One of the unique features of cryptocurrency is its decentralized and unregulated nature. However, many governments worldwide, including the American authorities, do not worry about this particular trait.

Recently, cryptocurrency regulation has been a hot topic in different parts of the world. We count here China’s crackdown on Bitcoin in September 2021 to El Salvador’s Bitcoin Law endorsing Bitcoin as a legal tender. Simply put, cryptocurrency is increasingly prevalent in the economies of various governments.

Despite the varying levels of crypto acceptance, some factors are clear on the subject of U.S. cryptocurrency regulation. In this article, we look closer at how U.S. cryptocurrency regulations affect crypto assets and CBDCs.

Bitcoin and Other Cryptocurrency ETFs

Cryptocurrency ETFs have not been available in the U.S. so far. However, in mid-October 2021, the Securities and Exchange Commission (SEC) approved the future-based Bitcoin exchange-traded funds (ETFs).

Behind the project are Invesco and ProShares, two Bitcoin ETFs that will keep tabs on future contracts. However, it is not a direct Bitcoin investment.
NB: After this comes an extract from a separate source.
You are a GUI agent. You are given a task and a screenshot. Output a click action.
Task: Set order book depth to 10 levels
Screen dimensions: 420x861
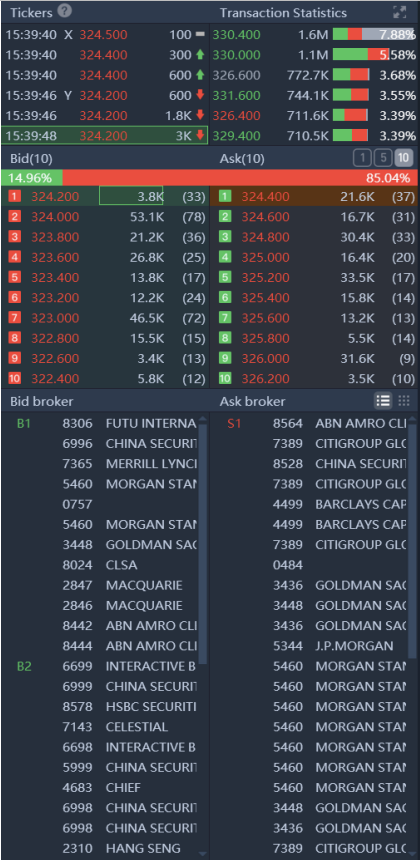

It simply lowers the barriers of entry to those unable or unwilling to purchase the king coin directly. In return, these future-based ETFs provide crypto investors with more ways to enter the crypto market.

The approval of Bitcoin ETFs is a significant triumph for the cryptocurrency ecosystem. Also, SEC’s approval provides the industry with irrefutable legitimacy and a certain level of comfort. Furthermore, it creates a potential window into future SEC legislation to generate multiple use-cases for crypto assets.

In the long run, this breakthrough may result in the positioning of crypto assets alongside mainstream financial services. As a result, both industries could benefit substantially.

Cryptocurrency Crime and Tax Evasion

The $1 trillion bipartisan infrastructure bill that is moving through congress contains cryptocurrency regulations. For instance, the bill seeks to broaden the brokerage definition to encompass digital asset trading platforms, like cryptocurrency exchanges. Also, this would translate to more responsibility to report taxes and aid IRS to keep track of crypto tax evasion.

Additionally, U.S. SEC Chairman Gary Gensler spoke about the need to increase regulation to prevent ransomware attacks. Such rules will help in preventing attacks like that which crashed the Colonial Pipeline in May 2021. Likewise, several high-profile attacks where hackers were seeking Bitcoin ransoms.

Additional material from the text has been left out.